The most amazing views of Nevada can’t be found on the Las Vegas Strip.
According to Only In Your State, Nevada’s 365-mile Death Drive is one of the state’s best road trips, which takes you to some of the most beautiful views that Southern Nevada has to offer.
Even though it will show you some of the best natural parts of the state, it’s also fairly convenient to get to. The loop takes drivers from Las Vegas to Death Valley (hence, the name Death Drive) and back again. Keep in mind, there are many routes you can take for the Death Drive.
According to Travel Nevada, people usually begin the drive by heading from Las Vegas to Pahrump, which is about two hours. On this leg of the journey, you’ll be able to visit the springs at Spring Mountain Ranch State Park and take in the scenery at Red Rock Canyon National Conservation Area.
Once you get to Pahrump, there are a couple of great places for rest and refreshment, including one of Nevada’s “best biker bars,” Mountain Springs Saloon. Or, if you are looking for something a little more upscale, try some wines at Pahrump Valley Winery, Sanders Family Winery, Mountain Falls Golf Club, and Spring Mountain Motor Resort and Country Club, according to Travel Nevada.

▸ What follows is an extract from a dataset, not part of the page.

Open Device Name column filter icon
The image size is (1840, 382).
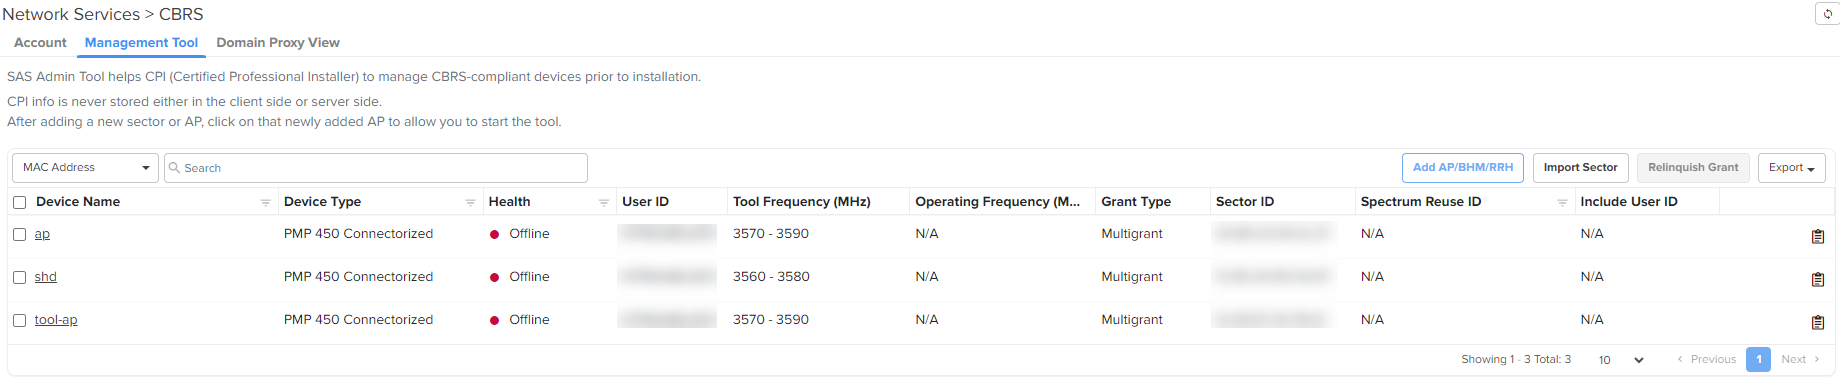click(266, 202)
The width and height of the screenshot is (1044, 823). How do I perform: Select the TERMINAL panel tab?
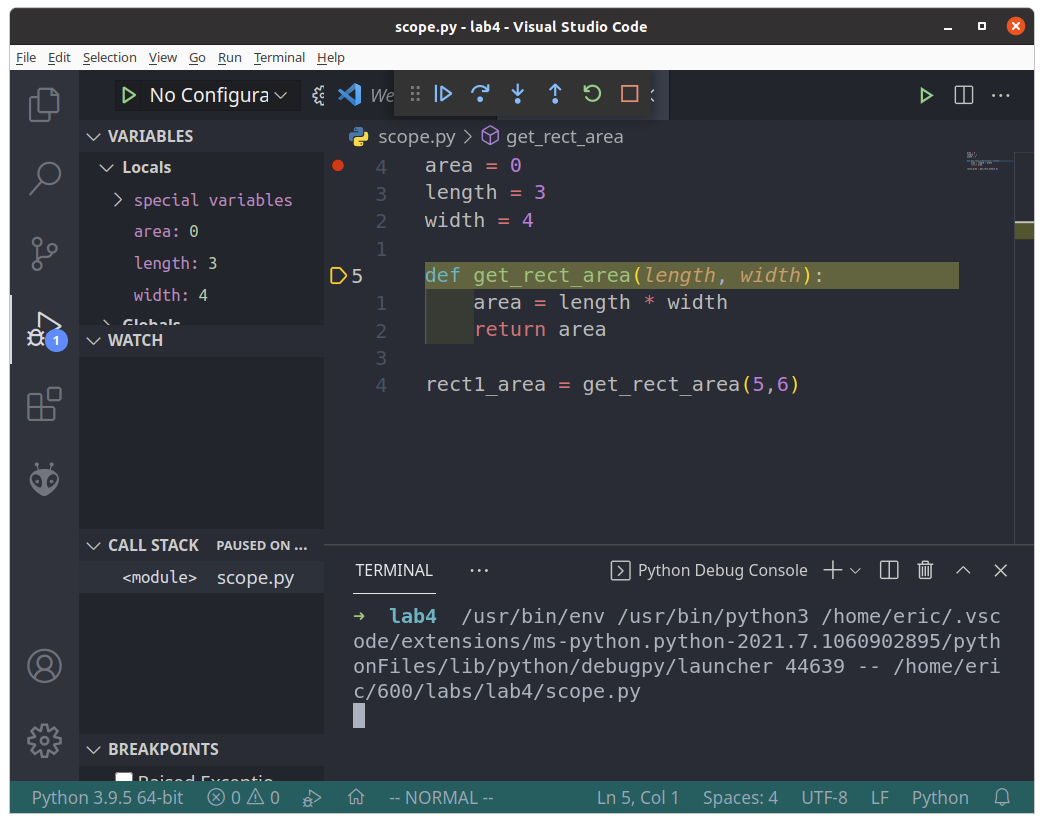point(394,570)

From there, it’s time to explore Death Valley National Park, some three million acres of beautiful desert full of interesting rock formations, canyons, and mountains, according to Only In Your State. Some of the best stopping points include the Artist’s Palette Overlook, Zabriskie Point, and Scotty’s Castle. According to Travel Nevada, there’s also a coffin-themed roadside shop if you’re looking for some spooky souvenirs on Death Drive.
Eventually, drivers can head towards Beatty, where they can stop at Rhyolite, one of the most famous “ghost towns” in the state, according to Only In Your State. Along this route, drivers can also view some unique artworks at the Goldwell Open Air Museum.
Halfway through their journey, drivers will start to head south again towards Las Vegas. On this path, you’ll drive through the region surrounding Mount Charleston, where you might actually get a glimpse of snow depending on the time of year. According to Only In Your State, this area is nearly 12,000-feet above sea level, one of Nevada’s tallest peaks.
This long, scenic drive might be the best way to see the glorious (and diverse) landscape of Nevada.